The neutron diffracttion studies of the samples of fuel element claddings made of EK-164 and ChS-600 austenitic steels in the initial state and after operation in a BN-600 fast neutron reactor are reviewed. The samples were investigated in a wide range of fast neutron doses and irradiation temperatures, up to ∼80 displacements per atoms (dpa) and 628°C, respectively. Various microstructural characteristics, such as microstresses, dislocation density, and crystallographic texture are determined using full-profile analysis of neutron diffraction data. At high doses studied in this work, the irradiation temperature is the dominant factor responsible for the dislocation density.
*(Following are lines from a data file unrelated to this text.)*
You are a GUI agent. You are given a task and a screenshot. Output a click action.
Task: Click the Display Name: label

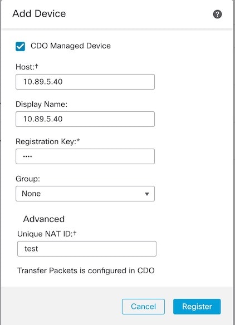(41, 104)
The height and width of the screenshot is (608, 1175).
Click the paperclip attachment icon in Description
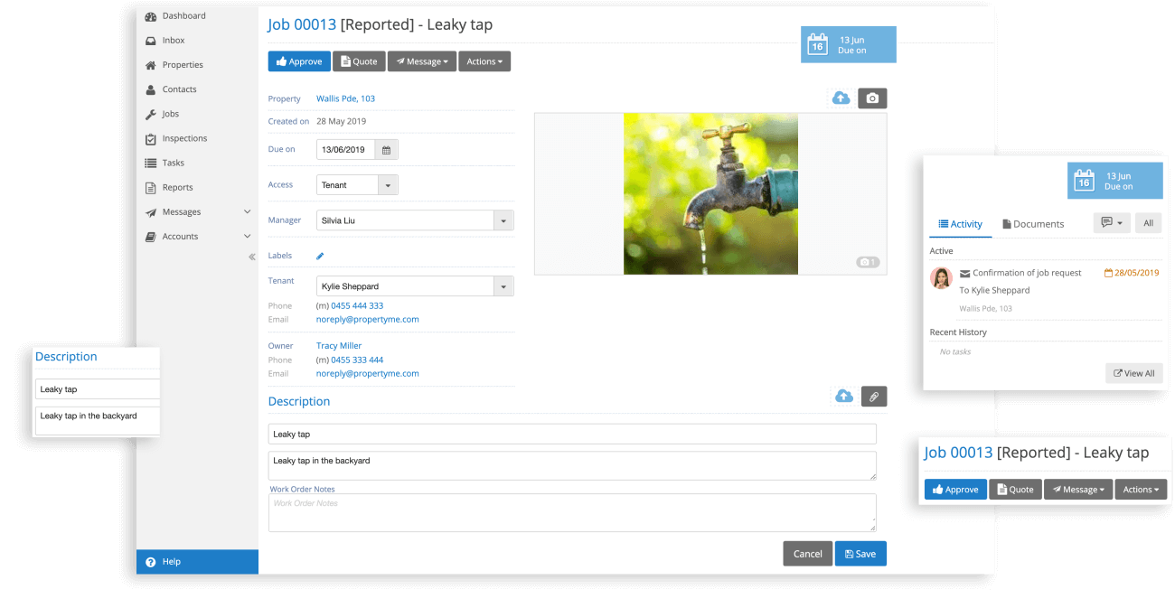tap(874, 397)
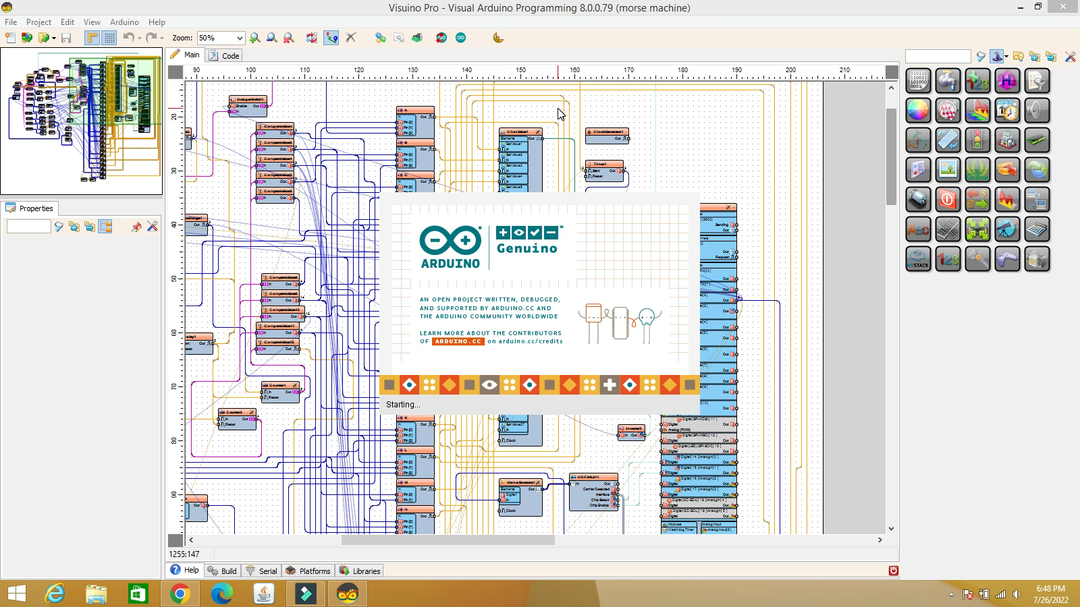The image size is (1080, 607).
Task: Select the color wheel components category
Action: (919, 110)
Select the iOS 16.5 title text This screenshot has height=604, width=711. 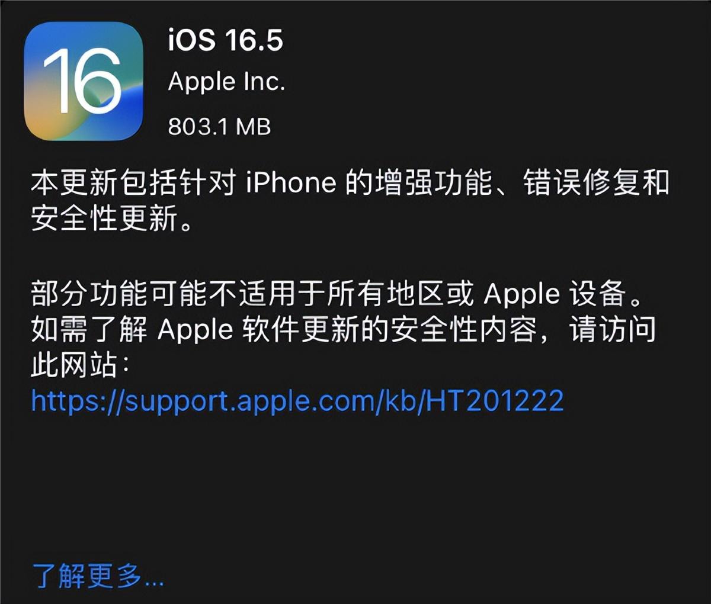click(x=226, y=40)
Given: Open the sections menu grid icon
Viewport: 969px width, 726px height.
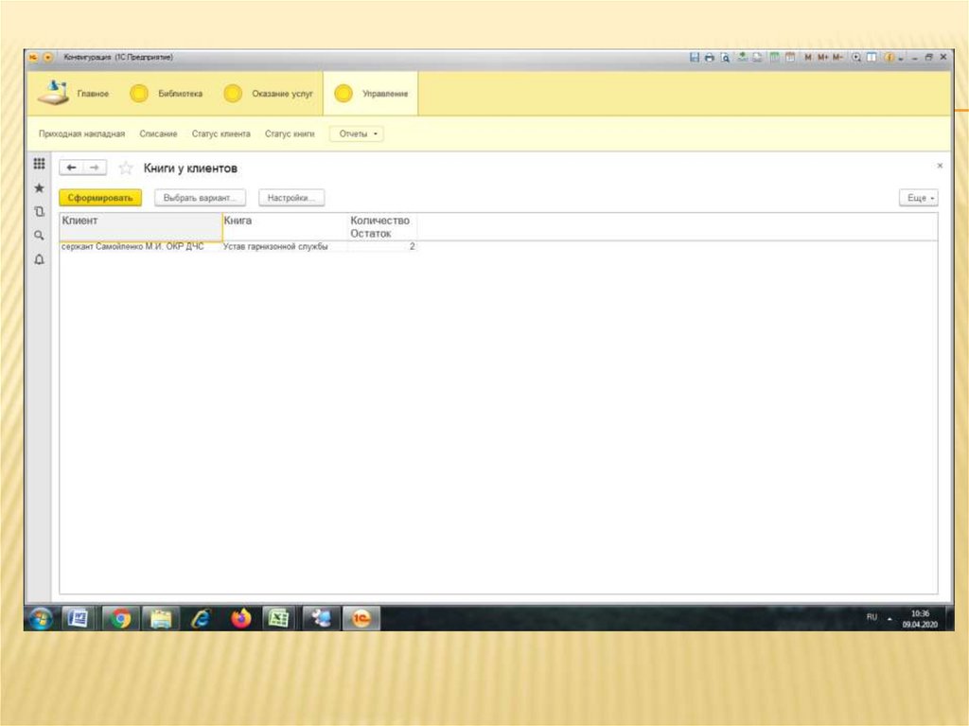Looking at the screenshot, I should click(39, 165).
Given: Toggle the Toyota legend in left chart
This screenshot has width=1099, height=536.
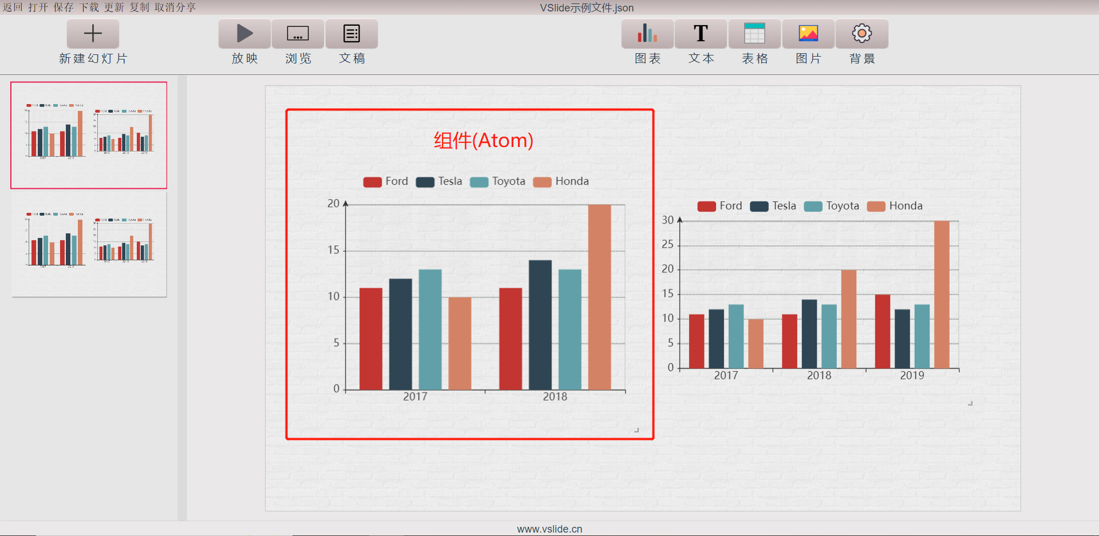Looking at the screenshot, I should pos(497,181).
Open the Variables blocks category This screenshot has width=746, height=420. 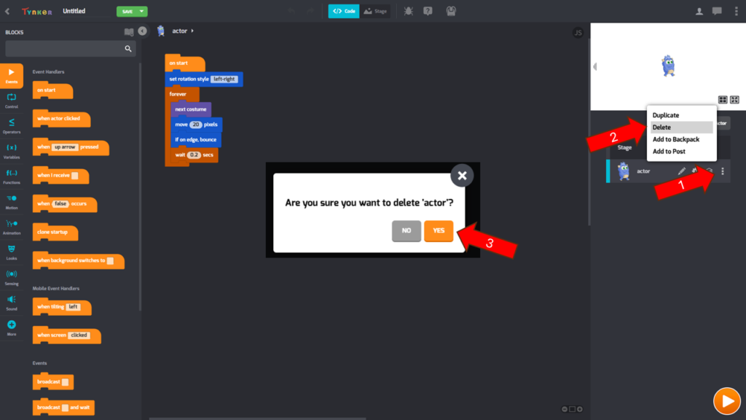(12, 150)
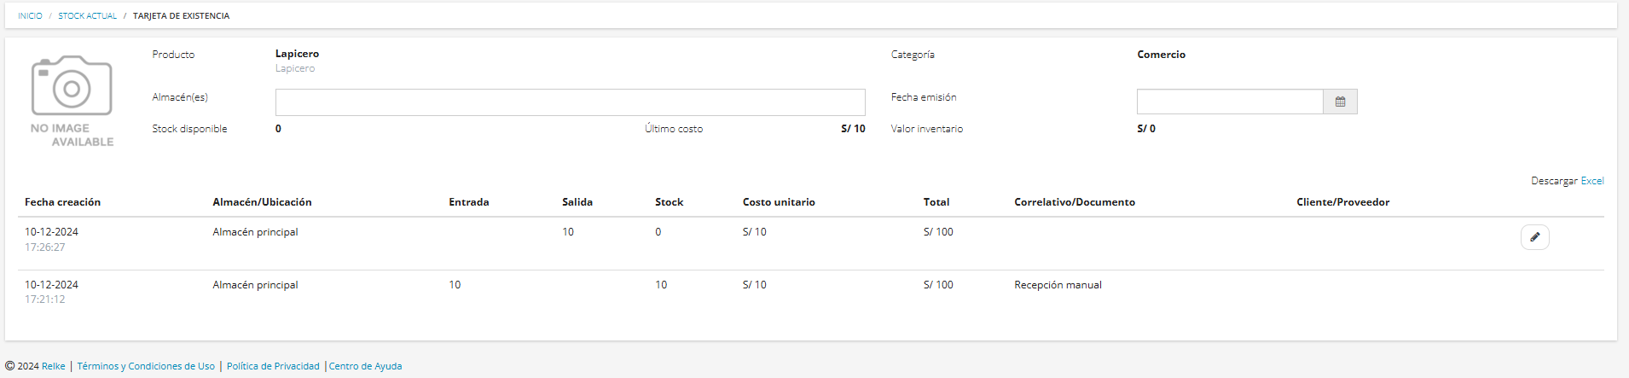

The procedures of analyzing and revealing defect types were preliminary developed on specially prepared nickel samples and austenitic alloys upon irradiation in the IVV-2M reactor core at a temperature near 80°С, which provided a low thermal mobility of lattice defects. The results obtained in some first diffraction studies on samples after their operation in the reactor core show that neutron data can be used to characterize the microstructures formed due to irradiation and, at least, estimate the mechanical properties of irradiated materials without their destruction and with no radiation risk for personnel.



中文翻译:

辐照反应堆奥氏体钢的中子学

摘要

回顾了在初始状态下和在BN-600快速中子反应堆中运行后,由EK-164和ChS-600奥氏体钢制成的燃料元件包壳样品的中子衍射研究。在大范围的快速中子剂量和辐照温度下对样品进行了研究,分别高达每原子约80个位移(dpa)和628°C。使用中子衍射数据的全轮廓分析可以确定各种微结构特征,例如微应力,位错密度和晶体学织构。在这项工作中研究的高剂量下,辐照温度是造成位错密度的主要因素。在IVV-2M反应堆堆芯中在接近80°C的温度下进行辐照后,针对特殊制备的镍样品和奥氏体合金初步开发了分析和揭示缺陷类型的程序,这降低了晶格缺陷的热迁移率。在样品在反应堆堆芯中运行后,对样品进行的一些首次衍射研究得出的结果表明,中子数据可用于表征由于辐照形成的微观结构,至少可以估算辐照材料的机械性能,而不会破坏辐照材料,并且不会破坏辐照材料。人员的辐射风险。